**EXERCISE TASK:**
Copy every one of the entries below word for word, changing nothing.

-.-.-

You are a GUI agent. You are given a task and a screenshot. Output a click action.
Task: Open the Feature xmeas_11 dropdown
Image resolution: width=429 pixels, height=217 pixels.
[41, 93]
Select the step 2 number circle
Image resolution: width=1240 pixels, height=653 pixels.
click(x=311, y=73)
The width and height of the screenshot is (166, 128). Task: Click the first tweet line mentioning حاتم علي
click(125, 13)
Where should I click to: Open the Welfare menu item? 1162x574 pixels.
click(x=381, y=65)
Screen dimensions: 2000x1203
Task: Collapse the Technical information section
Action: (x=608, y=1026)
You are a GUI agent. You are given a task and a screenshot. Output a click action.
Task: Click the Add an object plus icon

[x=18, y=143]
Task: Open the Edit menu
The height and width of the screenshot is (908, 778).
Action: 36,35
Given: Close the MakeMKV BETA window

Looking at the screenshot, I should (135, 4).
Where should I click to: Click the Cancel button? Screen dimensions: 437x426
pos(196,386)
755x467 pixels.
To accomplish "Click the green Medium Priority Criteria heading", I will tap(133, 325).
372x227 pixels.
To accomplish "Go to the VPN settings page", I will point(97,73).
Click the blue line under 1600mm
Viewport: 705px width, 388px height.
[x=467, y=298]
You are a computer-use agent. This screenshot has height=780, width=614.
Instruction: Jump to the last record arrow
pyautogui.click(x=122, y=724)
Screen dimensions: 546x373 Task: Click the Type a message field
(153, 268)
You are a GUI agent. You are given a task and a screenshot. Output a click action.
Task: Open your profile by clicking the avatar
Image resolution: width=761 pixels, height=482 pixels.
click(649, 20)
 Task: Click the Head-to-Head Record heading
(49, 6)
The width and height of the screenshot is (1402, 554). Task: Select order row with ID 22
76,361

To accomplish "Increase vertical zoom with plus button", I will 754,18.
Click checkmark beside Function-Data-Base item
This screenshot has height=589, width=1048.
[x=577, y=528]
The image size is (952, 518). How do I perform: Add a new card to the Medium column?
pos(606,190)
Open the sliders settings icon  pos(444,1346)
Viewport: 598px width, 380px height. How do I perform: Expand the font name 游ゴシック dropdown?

-.-.-

**SOLVED EXERCISE:**
You are a GUI agent. You are given a task and a screenshot. Output a click action.
Task: Open the Feature xmeas_11 dropdown
Image resolution: width=429 pixels, height=217 pixels.
[41, 93]
Select the step 2 number circle
Image resolution: width=1240 pixels, height=653 pixels.
click(x=311, y=73)
The width and height of the screenshot is (166, 128). Task: Click the first tweet line mentioning حاتم علي
click(125, 13)
Where should I click to: Open the Welfare menu item? 1162x574 pixels.
click(x=381, y=65)
Screen dimensions: 2000x1203
Task: Collapse the Technical information section
Action: (x=608, y=1026)
You are a GUI agent. You are given a task and a screenshot. Output a click action.
Task: Click the Add an object plus icon

[x=18, y=143]
Task: Open the Edit menu
The height and width of the screenshot is (908, 778).
Action: 36,35
Given: Close the MakeMKV BETA window

Looking at the screenshot, I should (135, 4).
Where should I click to: Click the Cancel button? Screen dimensions: 437x426
pos(196,386)
755x467 pixels.
To accomplish "Click the green Medium Priority Criteria heading", I will tap(133, 325).
372x227 pixels.
To accomplish "Go to the VPN settings page", I will point(97,73).
Click the blue line under 1600mm
Viewport: 705px width, 388px height.
[x=467, y=298]
You are a computer-use agent. This screenshot has height=780, width=614.
Instruction: Jump to the last record arrow
pyautogui.click(x=122, y=724)
Screen dimensions: 546x373 Task: Click the Type a message field
(153, 268)
You are a GUI agent. You are given a task and a screenshot. Output a click action.
Task: Open your profile by clicking the avatar
Image resolution: width=761 pixels, height=482 pixels.
click(649, 20)
 Task: Click the Head-to-Head Record heading
(49, 6)
The width and height of the screenshot is (1402, 554). Task: Select order row with ID 22
76,361

To accomplish "Increase vertical zoom with plus button", I will 754,18.
Click checkmark beside Function-Data-Base item
This screenshot has height=589, width=1048.
[x=577, y=528]
The image size is (952, 518). How do I perform: Add a new card to the Medium column?
pos(606,190)
Open the sliders settings icon  pos(444,1346)
Viewport: 598px width, 380px height. How do I perform: Expand the font name 游ゴシック dropdown?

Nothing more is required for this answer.